By a strict reading of our Backwards Compatibility Policy, these are supported public API. And since they’re macros used for #ifdef, we can’t add deprecation warnings for them.
Haven’t we discussed exceptions before for the HAVE_* constants? They aren’t Py_ prefixed, so could arguably be cluttering up the user’s own namespace and we are obliged to clean them up. We shouldn’t have any that users use to detect CPython functionality.
That said, it’s very much in the same category as removing transitive includes, which always breaks users even though they’re not meant to rely on them… maybe pull them out and see who screams?
There was discussion, yes; I have an entry deep in the TODO list as well. I’m not aware of a decision.
It would make sense to remove them, and I don’t think the WG would object if asked about HAVE_GLIBC_MEMMOVE_BUG. But removing them all at once is disruptive in unknown ways.
“See who screams” is euphemism for an entry in What’s New that tells people how to deal with ancient code that breaks because it’s been doing things it shouldn’t. Right? :‍)
That one is safe, because undefined WITH_FREELISTalways meant “we don’t use freelists”.
Many of these HAVE_* defines originate directly from standard autoconf, so there is a proper standard for many them (not all, since autoconf also includes ways of defining your own checks, of course).

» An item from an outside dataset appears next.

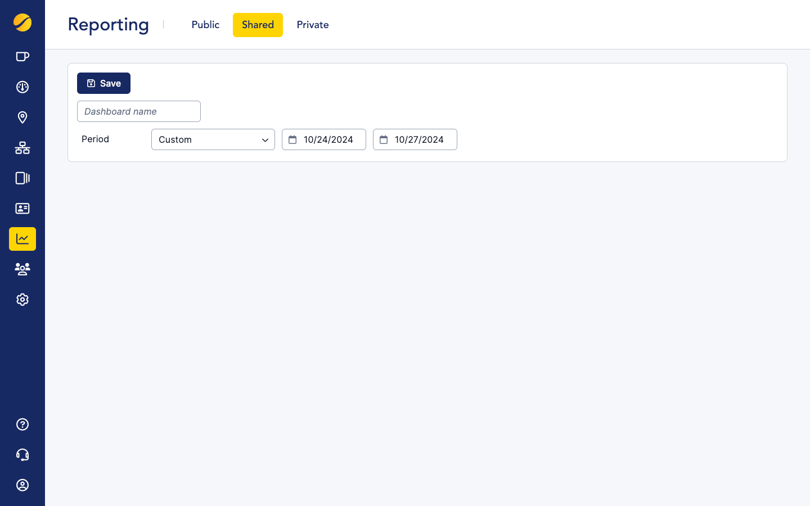Expand the Custom period dropdown
Viewport: 810px width, 506px height.
[213, 139]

While extensions can certainly do their own discovery of many of these features or bugs, I have always found it helpful to make use of the ones that Python already provides for the platform.
It means ship alpha/beta without them and be prepared to bring them back before release. Usually we’re caught by surprise that we have to bring something back, so it’s just a euphemism for not being surprised.